Las lecciones de Cristina Cifuentes

Hace ya algunos años, un buen amigo periodista, conocedor como pocos de todo lo que se mueve en nuestra comunidad, me presentó a Cristina Cifuentes en una cafetería madrileña. Fuera del entramado organizativo del Partido Popular, muy pocos conocían entonces a la dama rubia que hoy gobierna los destinos de Madrid. Para bien o para mal, nada de lo que contó doña Cristina aquel día me interesó demasiado, aunque es muy posible que la presencia imprevista de un desconocido acortara el encuentro y reprimiera alguna confidencia política.

Por aquellos días, acababa de estrenar el cargo de Delegada del Gobierno, aún no se había estrellado con su moto en el Paseo de la Castellana y su partido disfrutaba de  amplias mayorías absolutas. Apuramos la conversación comentando los últimos cotilleos que circulaban por la Villa, intercambiamos los consabidos besos de despedida y Cifuentes se escabulló improvisando una sonrisa forzada. ¿Qué tal?, me preguntó mi acompañante. Interesante,  contesté con cierta indiferencia.  Llegará muy lejos, sentenció el colega. Visto lo visto, acertó.

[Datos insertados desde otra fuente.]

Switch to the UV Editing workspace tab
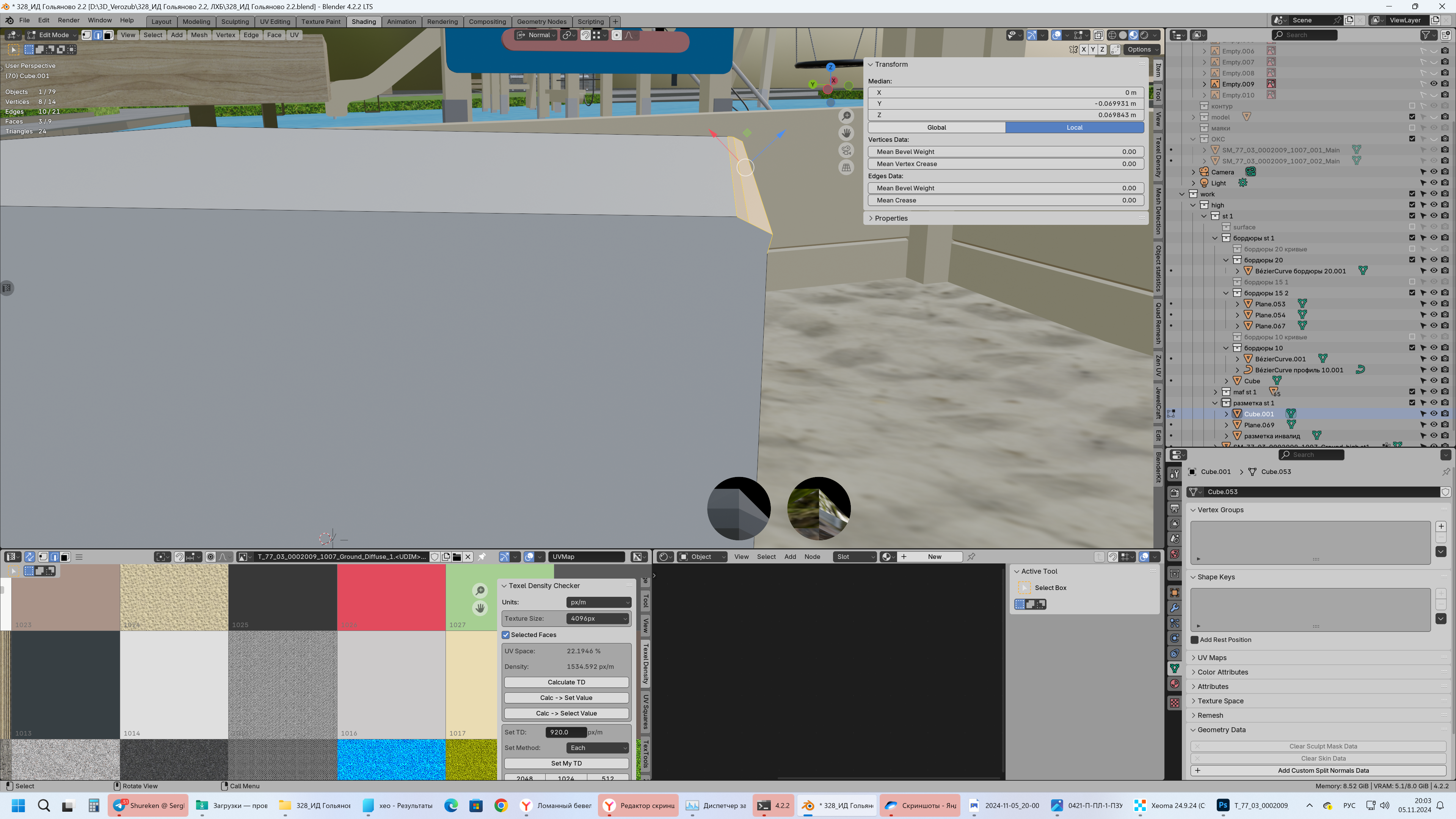This screenshot has width=1456, height=819. point(275,22)
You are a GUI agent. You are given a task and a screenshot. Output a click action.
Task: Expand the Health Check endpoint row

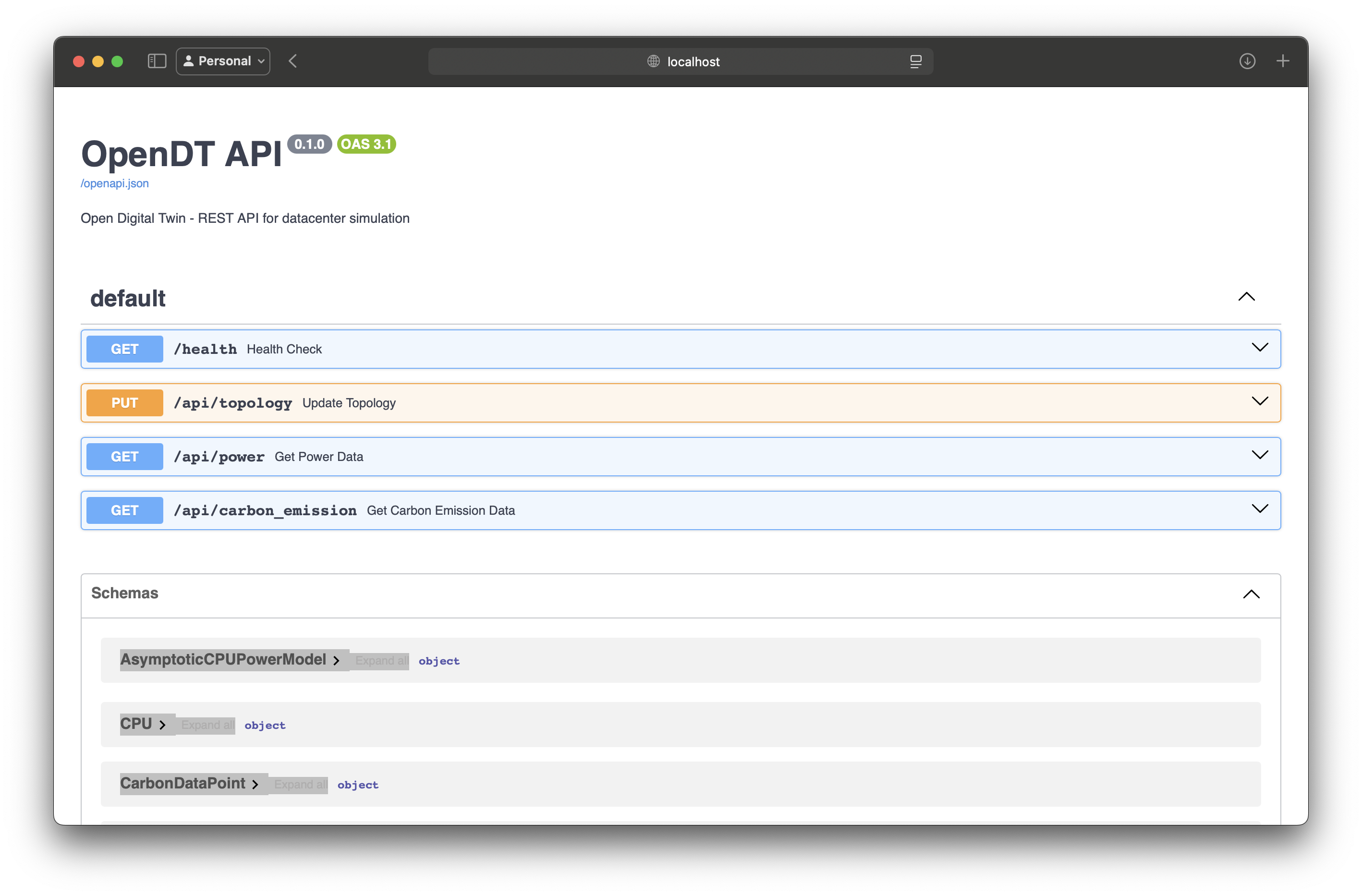1259,348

Y en eso está ahora la nueva “lideresa” de los populares madrileños, dirigiendo una gestora que muy pronto tendrá que cimentar las estructuras de una nueva formación política. Cuando las naves desarboladas del Partido Popular se hundieron en la tormenta perfecta del pasado 20 de diciembre, doña Cristina  salvó del naufragio la nave que comandaba. Algunos meses antes, Mariano Rajoy había condenado al ostracismo político a Ignacio González, apostando en Madrid por el único relevo que podía atenuar el fracaso electoral que pronosticaban las encuestas.

No se puede discutir la perseverancia y la vocación política de Cristina Cifuentes: a los 16 años se apuntó en Alianza Popular y desde aquel día fue ascendiendo peldaños en el organigrama de su partido. A pesar de tanto esfuerzo y dedicación, era muy complicado por entonces destacar en la calle Génova. Cualquier carrera prometedora se veía oscurecida por la presencia activa de personalidades tan singulares como Álvarez del Manzano, Ruíz Gallardón o Esperanza Aguirre.

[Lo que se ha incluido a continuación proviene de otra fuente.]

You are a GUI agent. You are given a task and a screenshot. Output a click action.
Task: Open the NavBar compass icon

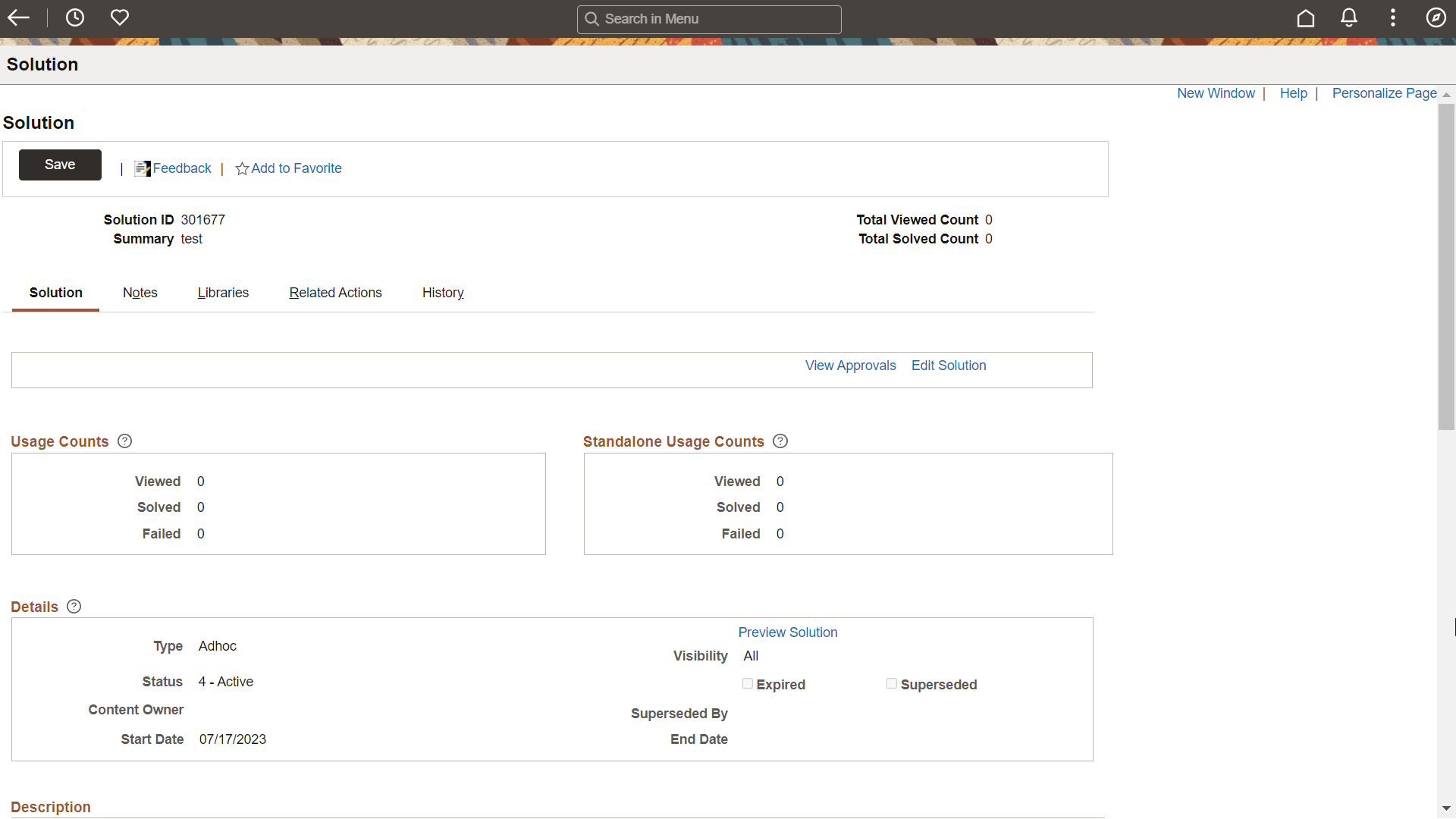pos(1436,18)
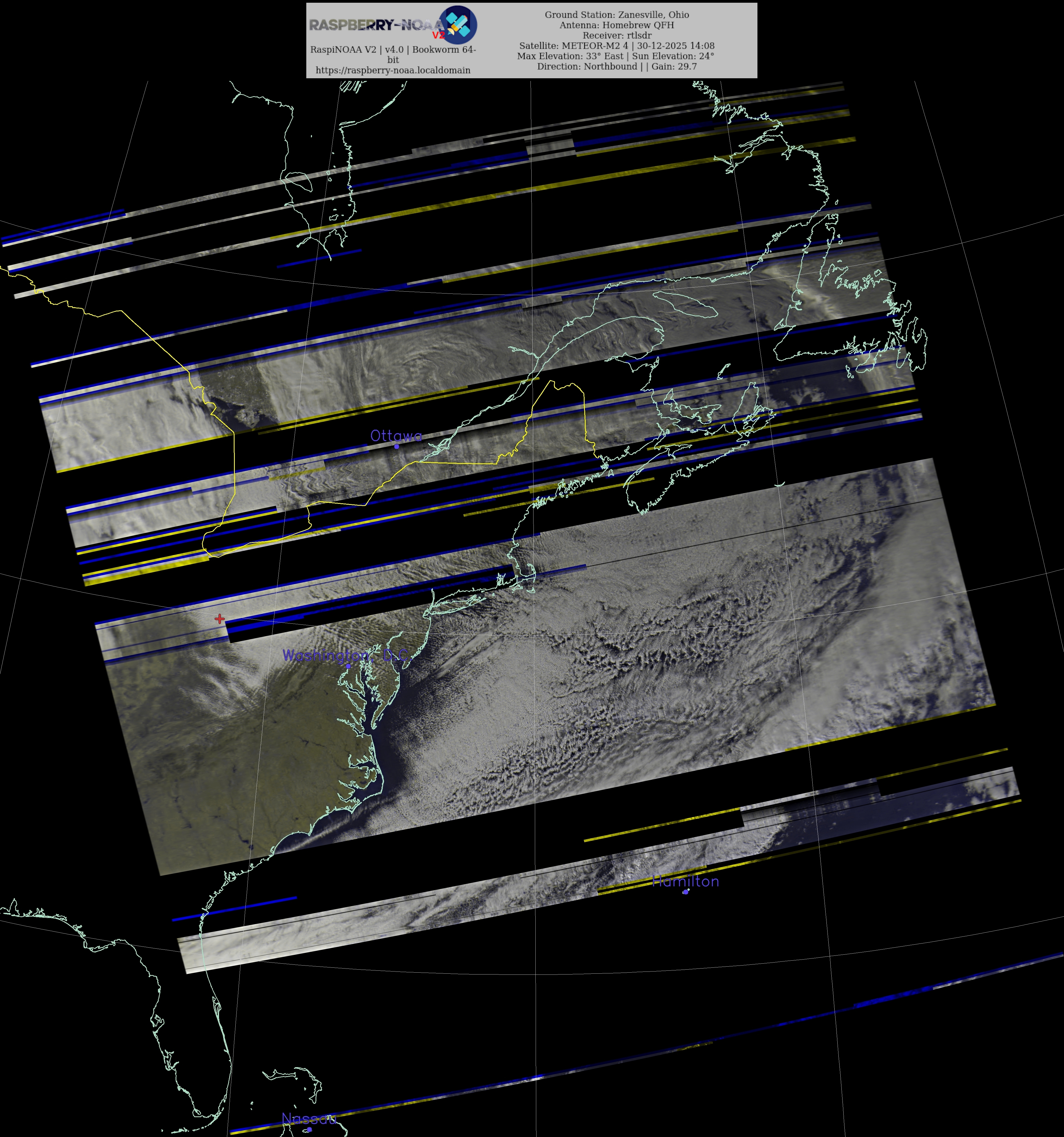Click the Max Elevation and Sun Elevation line
Viewport: 1064px width, 1137px height.
[x=616, y=56]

Sin embargo, repentinamente, todo se vino abajo. Tuvieron que combinarse tres factores fundamentales: el desgaste lógico provocado por tantos años de mandatos consecutivos, los efectos devastadores de ciertos ajustes económicos y la corrupción rampante enquistada en todas las estructuras de Partido Popular de Madrid. En plena crisis, designada para defender un bastión que se temía perdido, Cifuentes protagonizó su particular salto a la fama.

Lo primero que hizo fue desmarcarse ideológicamente de Esperanza Aguirre. Mientras la compañera de candidatura acentuaba su perfil conservador y emprendía una cruzada contra la izquierda radical, Cristina Cifuentes moderaba su discurso y centraba sus propuestas electorales. Aunque ambas representaban a una mayoría natural de la derecha, la centralidad estratégica de Cifuentes mantuvo como propios a muchos electores que no compraron los reclamos apocalípticos de Aguirre.

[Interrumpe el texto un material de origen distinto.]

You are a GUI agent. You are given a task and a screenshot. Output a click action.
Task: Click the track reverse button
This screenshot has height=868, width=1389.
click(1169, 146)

Finalmente salvó del incendio los suficientes enseres para amueblar su despacho presidencial. Hizo entonces lo que ahora no ha hecho Mariano Rajoy: asumir la responsabilidad que le tocaba, prescindir de algunos postulados de su programa político, aceptar las propuestas regeneracionistas de los más próximos y acordar con ellos un pacto de legislatura que permitiera la gobernabilidad de Madrid. En estos momentos, aunque camine sobre las brasas humeantes que consumen la fuerza política que representa, la Presidenta sigue en el Palacete de la Puerta del Sol. Rajoy debería aprenderse las lecciones que dicta  Cifuentes, sería más útil para él que sentarse en la puerta y esperar a que pase el cadáver de su enemigo.